Do you like long walks on the beach? If so please don’t reply to this add, I am in a wheelchair and don’t like the texture or salty aspect of sand.
Wing woman wanted!
Come hang out with me in bars and clubs and then tell the girls you meet in the bathroom what a good guy I am. I will provide training, buy the drinks, wedges (chicken tenders if available) and pay for any games of pool we may undertake. I will have parties and you will invite your hot friends and co-workers. Lesbians preferable, but all welcome as long as you don’t get attached to me yourself.
Nice guy seeks girl, early 20s, slim build, busty, long luxurious hair, toned shapely body, pretty eyes and clear complexion. Looks not important.
Zombie seeks young semi developed brains for dinner, no movie option.
You came home with me on Friday. You not only took my virginity, but my key to the laundry room. Why? That was unnecessary. This relationship lacks communication.
Minimalist seeks woman.
Man, 40 (60 and dyes hair) divorced (with good reason) adventurous (sleeps with anyone) athletic (will walk up 3-5 stairs) handsome (shallow and delusional) looking for friendship which could lead to more (can’t get it up without medication).

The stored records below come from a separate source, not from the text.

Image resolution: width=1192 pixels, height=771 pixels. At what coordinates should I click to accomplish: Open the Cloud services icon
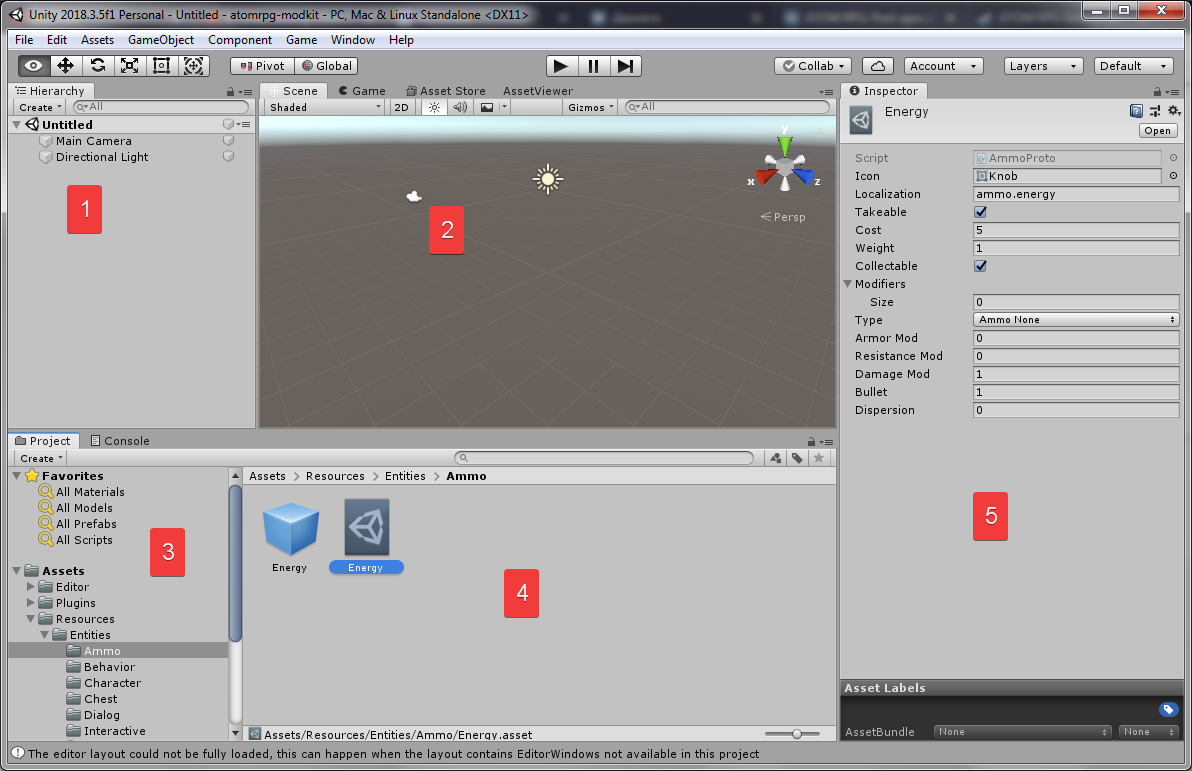click(877, 66)
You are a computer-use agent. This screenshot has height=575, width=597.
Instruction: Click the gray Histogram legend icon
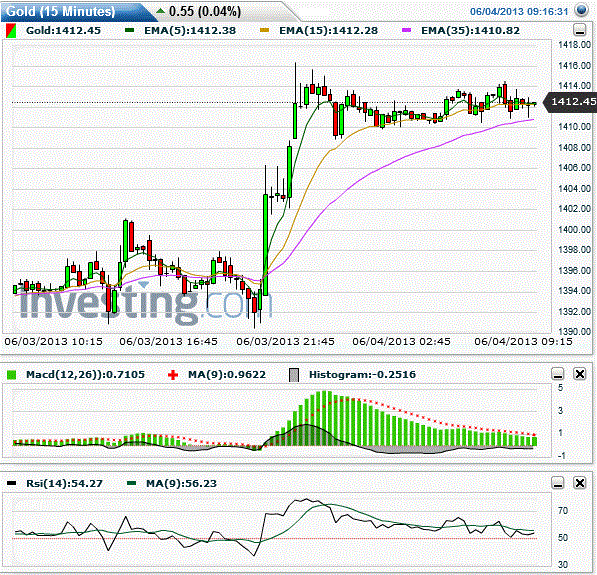[x=294, y=375]

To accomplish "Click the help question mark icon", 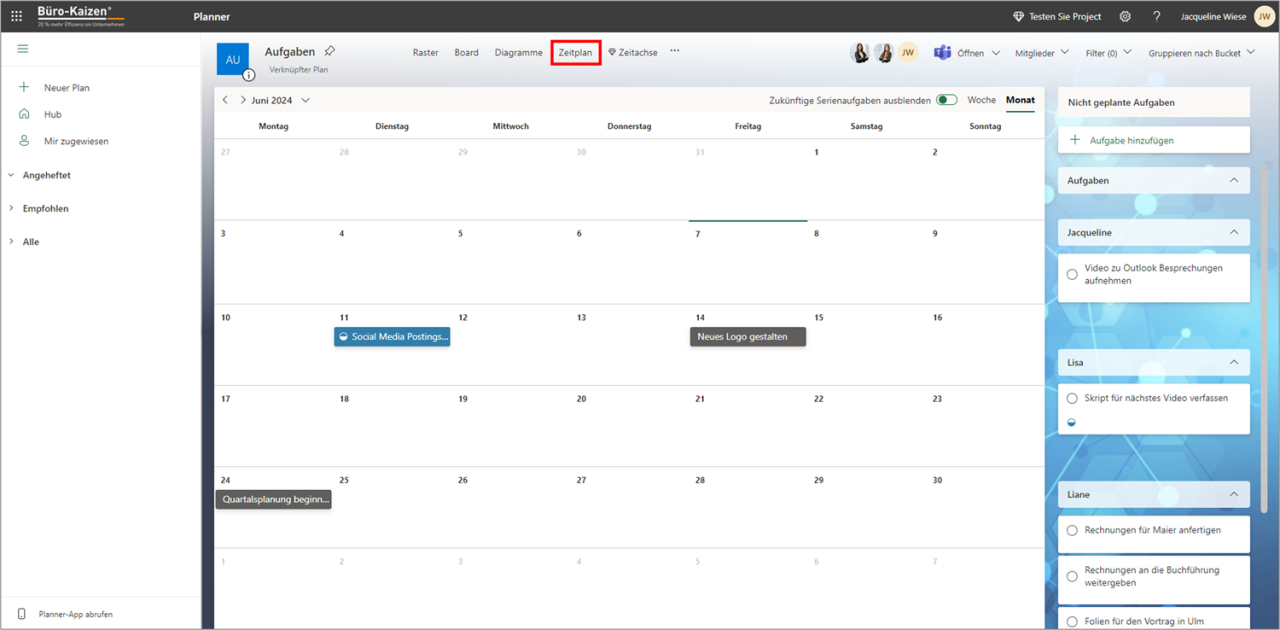I will [x=1157, y=16].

Thanks to the 167 men who answered my ad last week, I am now a lesbian.
Looking for a nemesis!
To divert all my anger towards. You will need to live in the Mt Albert area, frequent the Pak ‘N’ Save, Hell’s Pizza and local streets so I can run into you at least once a week and yell profanities at you. You will need to reciprocate with a reasonable degree of believability to make the arrangement worthwhile. Both men and women welcome, baseball bat owners a plus. No one too geeky, I don’t want to look like a bully.
Man with shoe fetish seeks woman with fungal disease, athletes foot acceptable but more unusual afflictions preferable. Women with pedicures need not apply.
Insanely ugly, rotten egg style smelly, violent, lazy, cowardly, alcoholic drug abuser and a complete liar seeks total opposite.
I like my women the way I like my kebab. Found by surprise after a drunken night out, cooked on the outside but a little raw in the middle and happy to be covered all over in lashings of mayo. Before long I'll have discarded you on the pavement of life, but until then you're the perfect complement to a perfect evening. Man, 32, doesn’t seem to produce winning pick up lines.
Romance is dead, so are my parents, I’ve inherited their estate. Call me. Man, 27.
Casual encounters.
I am looking to meet someone in a unusual circumstance, as if by fate. I believe I am meant to meet my one true love this way, but time is a ticking. Handsome men may meander at the following locations and convincingly just “happen” to bump into me, pick up something I have dropped or reach for the same item as me and brush your arm hair against mine and create some static. Locations: Borders on Queen Street, The Foodtown/Countdown at St Luke’s shopping mall, Circus Circus Café, or the Three Kings Library. I will be wearing a red rose in my hair, reaching for lots of stuff and frequently dropping my belongings.
Woman with lonely cabbage, in need of smashing, seeks man with carrot to make coleslaw with plenty of mayo. Carrots bringing unusual raisins for this recipe or cheese of any sort need not apply.
Hot piece of meat seeks kidney to make pie, please bring pastry also (puff variety).
Man, 56. Not everyone who writes into this column is a deranged cross-dressing sociopath. Let me know if you find one and I'll tie him up with my stockings and strangle him with my bra.
Employed in marketing?
Me too! So stay the hell away. Man, 25, seeking to cheat on his co-worker girlfriend discreetly.
Man seeks woman who likes milling around hospitals guessing the illnesses of out-patients.
We all know relationships formed through these ads won’t last, so please reply with a list of exciting items which I may be able to acquire when we break up. Woman, 21, with very few of her own possessions.